Sofia ainda vai tentando remar contra a maré e mantém Carolina no ensino público e gostava de transferir Madalena também para a escola pública. Mas o mais provável é que aconteça precisamente o contrário. “A Carolina há seis meses que não tem professora de português, porque a professora está constantemente de baixa. Por acaso, ainda hoje mandei um e-mail ao diretor de turma a perguntar-lhe o que é que vão fazer sobre esta situação, porque é uma disciplina crucial”, conta.

Explicações

Carolina frequenta um ATL, onde tem apoio a algumas disciplinas. Mas, mesmo assim, Sofia decidiu meter a filha em explicações “por fora” a matemática. “Achei que seria necessário um acompanhamento mais dedicado. Acho que a matemática não se pode perder o fio à meada ou depois é complicado de recuperar. O que eles dão na escola não é suficiente. Não há tempo suficiente”, considera.

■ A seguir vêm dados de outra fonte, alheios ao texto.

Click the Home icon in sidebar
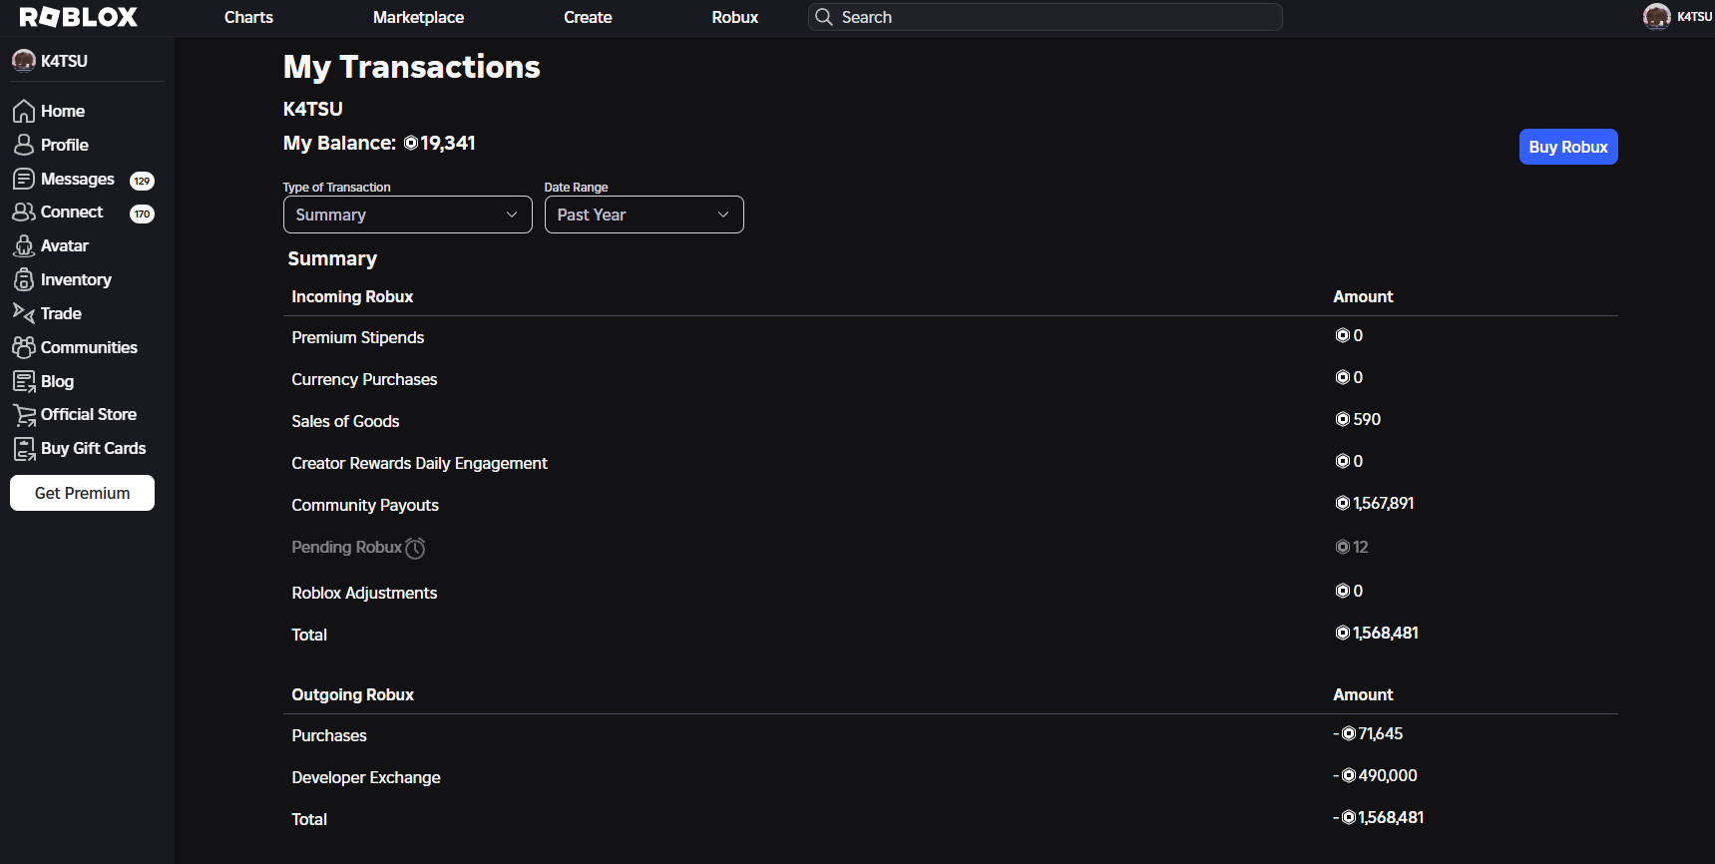Image resolution: width=1715 pixels, height=864 pixels. coord(24,111)
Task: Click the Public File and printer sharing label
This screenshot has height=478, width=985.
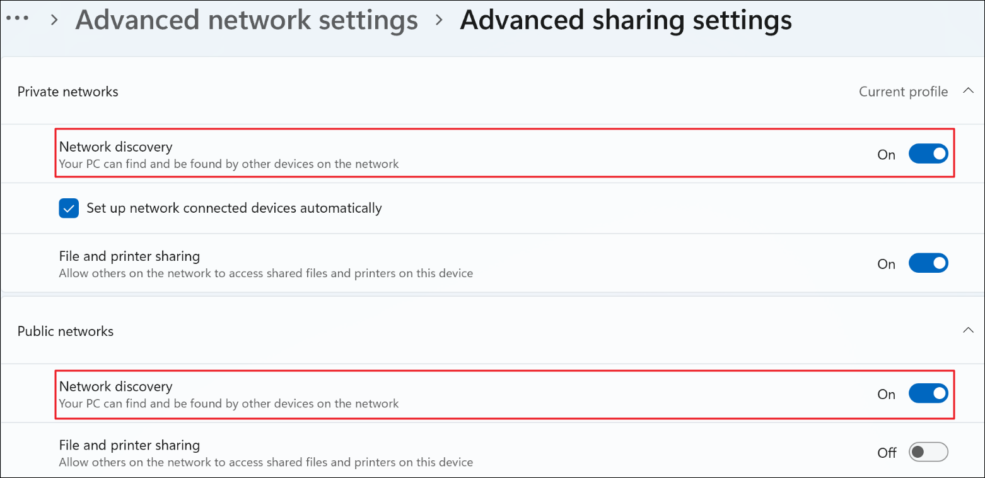Action: coord(129,445)
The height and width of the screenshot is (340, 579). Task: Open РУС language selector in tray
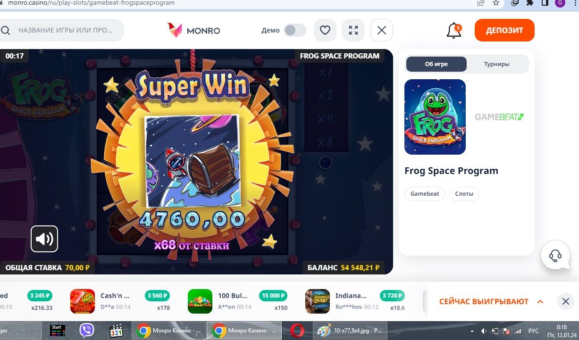pyautogui.click(x=533, y=331)
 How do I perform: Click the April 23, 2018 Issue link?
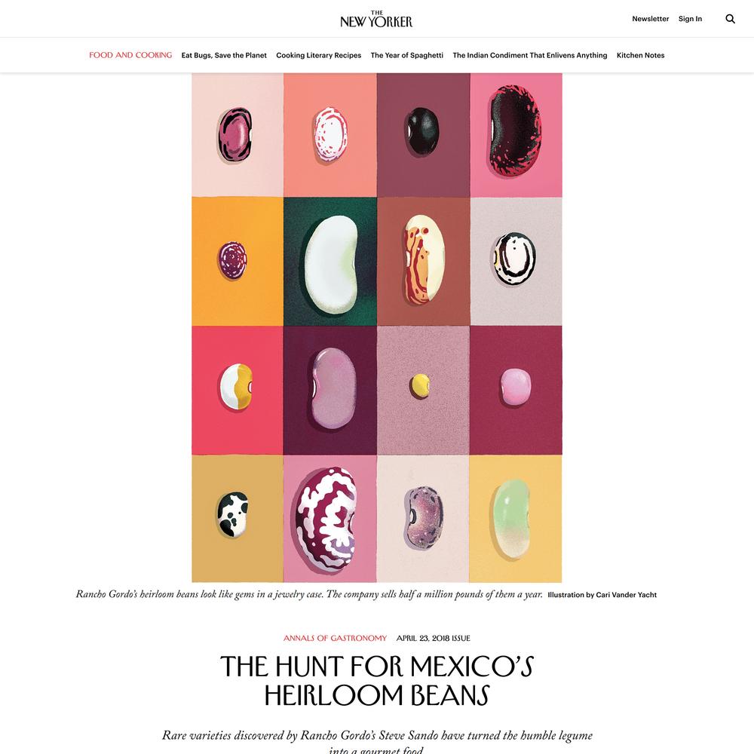(434, 638)
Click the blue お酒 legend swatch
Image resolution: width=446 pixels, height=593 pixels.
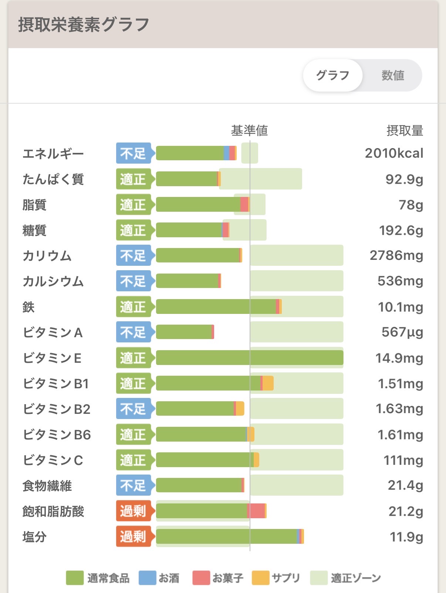(147, 578)
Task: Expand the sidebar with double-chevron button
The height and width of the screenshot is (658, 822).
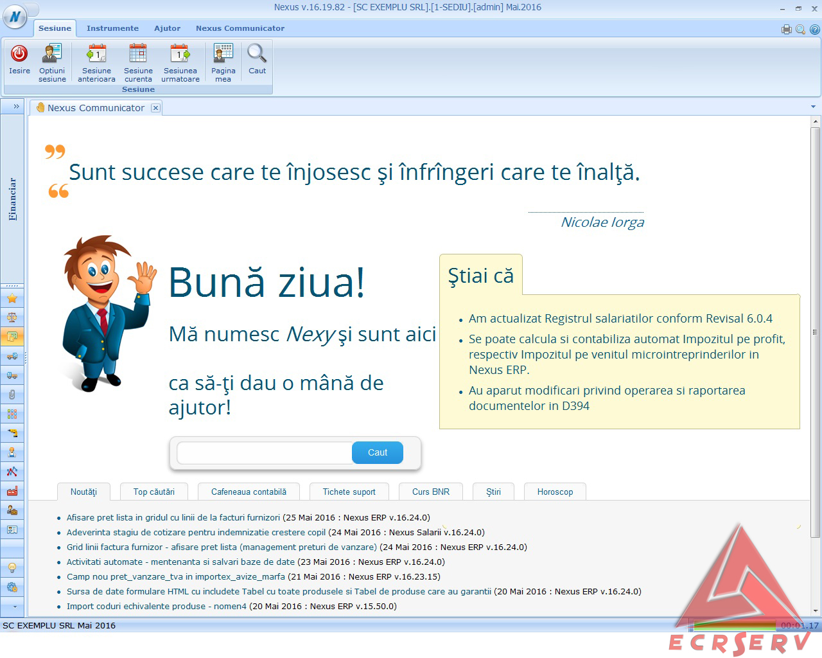Action: point(16,107)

Na turma da Carolina, há meninos com necessidades educativas especiais e crianças que não falam uma palavra de português. “Tem russos, ucranianos e da Ásia também. O que depois torna tudo mais difícil, mesmo para essas crianças também, não é? Para os professores e para as próprias crianças conseguirem acompanhar a matéria. Um professor não pode deixar ninguém para trás e, para fazerem um acompanhamento a todos os alunos, é natural que não se consiga dar a matéria toda ou aprofundar tanto. E isso depois vê-se nos testes e nos resultados”, acrescenta.

Sofia Barbosa defende que a escola pública deve acolher todos e ter resposta para todos e, “neste momento, não tem”. Por isso, pondera colocar também a filha mais velha num colégio privado. E é “com mágoa” que coloca essa hipótese. “Quando era criança, os meus pais colocaram-me num colégio privado e eu própria pedi para ir para a escola pública. E sempre andei lá e sempre me adaptei muito bem e sempre tive mesmo um excelente ensino. Eu ainda hoje digo a toda a gente que tive uma excelente escola primária, básica, secundária, universitária, que me permitiu até depois conseguir vários resultados na minha carreira. Portanto, acho mesmo que tive umas boas fundações em termos de ensino”, sublinha.

Menos exigência

Sofia olha para a escola do “seu tempo” e para a escola de agora e faz uma análise que a deixa amargurada. “Para já, há um certo nível de desinvestimento na Educação. Falta de investimento político e social. E vejo também uma redução do nível de exigência. Recordo-me de andar na escola e as coisas eram feitas com muita seriedade. E se houvesse alguma questão de falta de desempenho, por exemplo, havia vários mecanismos em que se tentava que houvesse sempre um complemento”, começa por analisar.

Agora olha para o desempenho dos docentes e vê “um natural cansaço” da parte deles. “A classe docente está extremamente envelhecida. Eu lembro-me de professores, na minha altura, mesmo no secundário, seriam pessoas que andavam entre os 30 e os 40 anos. Neste momento, os professores da Carolina estão todos entre os 40 e os 50. É uma década a mais e isso é significativo”, contabiliza.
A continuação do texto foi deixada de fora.